Below is my column in the Hill newspaper on continuing rise of rage over reason in the consideration of this rush impeachment. Chairman Jerry Nadler has suggested that his committee may simply move directly to articles of impeachment this week. This rocket docket for impeachment is baffling when you have a record that is incomplete and conflicted. With Johnson, Nixon, and Clinton, the records in the House contained widely accepted criminal acts and extensive records. This record is a short as the schedule set by the Democratic leadership.

Here is the column:

The most dangerous place for an academic is often between the House and the impeachment of an American president. I knew that going into the first hearing of the House Judiciary Committee on the impeachment of Donald Trump. After all, Alexander Hamilton that impeachment would often occur in an environment of “agitated passions.” Yet I remained a tad naive in hoping that an academic discussion on the history and standards of it might offer a brief hiatus from hateful rhetoric on both sides.

In my testimony Wednesday, I lamented that, as in the impeachment of President Clinton from 1998 to 1999, there is an intense “rancor and rage” and “stifling intolerance” that blinds people to opposing views. My call for greater civility and dialogue may have been the least successful argument I made to the committee. Before I finished my testimony, my home and office were inundated with threatening messages and demands that I be fired from George Washington University for arguing that, while a case for impeachment can be made, it has not been made on this record.
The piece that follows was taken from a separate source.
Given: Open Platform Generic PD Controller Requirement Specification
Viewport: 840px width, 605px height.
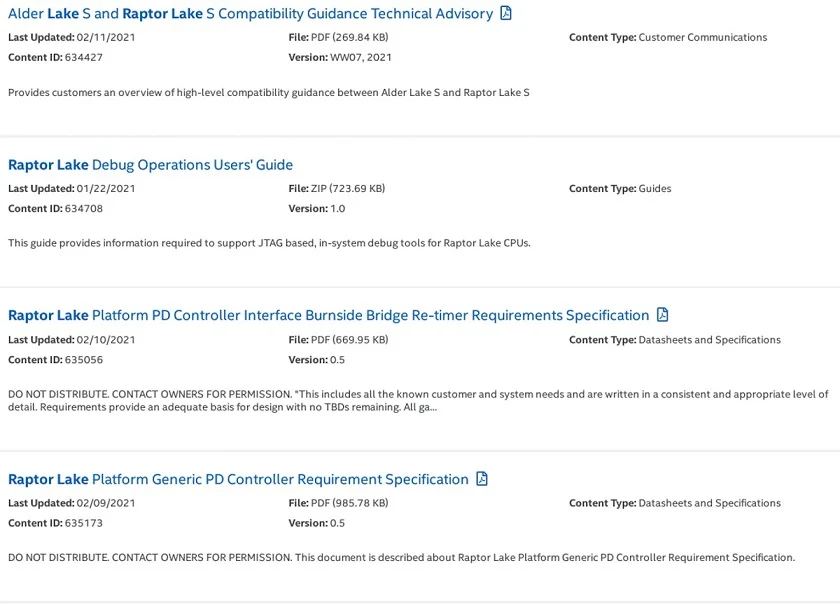Looking at the screenshot, I should tap(238, 479).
Some of the most heated attacks came from Democratic members of the House Judiciary Committee. Representative Eric Swalwell of California attacked me for defending my client, Judge Thomas Porteous, in the last impeachment trial and noted that I lost that case. Swalwell pointed out that I said Porteous had not been charged with a crime for any conduct, which is an obviously material point for any impeachment defense.

Not all Democrats supported such scorched earth tactics. One senior Democrat on the committee apologized to me afterward for the attack from Swalwell. Yet many others relished seeing my representations of an accused federal judge being used to attack my credibility, even as they claimed to defend the rule of law. Indeed, Rachel Maddow lambasted me on MSNBC for defending the judge, who was accused but never charged with taking bribes, and referring to him as a “moocher” for the allegations that he accepted free lunches and whether such gratuities, which were not barred at the time, would constitute impeachable offenses.

Washington Post columnist Dana Milbank expanded on this theme of attacking my past argument. Despite 52 pages of my detailed testimony, more than twice the length of all the other witnesses combined, on the cases and history of impeachment, he described it as being “primarily emotional and political.” Milbank claimed that I contradicted my testimony in a 2013 hearing when I presented “exactly the opposite case against President Obama” by saying “it would be ‘very dangerous’ to the balance of powers not to hold Obama accountable for assuming powers ‘very similar’ to the ‘right of the king’ to essentially stand above the law.”

But I was not speaking of an impeachment then. It was a discussion of the separation of powers and the need for Congress to fight against unilateral executive actions, the very issue that Democrats raise against Trump. I did not call for Obama to be impeached, but that is par for the course in the echo chamber today in which the facts must conform to the frenzy. It was unsettling to see the embrace of a false narrative that I “contradicted” my testimony from the Clinton impeachment, a false narrative fueled by the concluding remarks of Committee Chairman Jerrold Nadler of New York quoting from my 1998 testimony. Notably, neither Swalwell nor Nadler allowed me to respond to those or any other attacks. It was then picked up eagerly by others, despite being a demonstrably false narrative.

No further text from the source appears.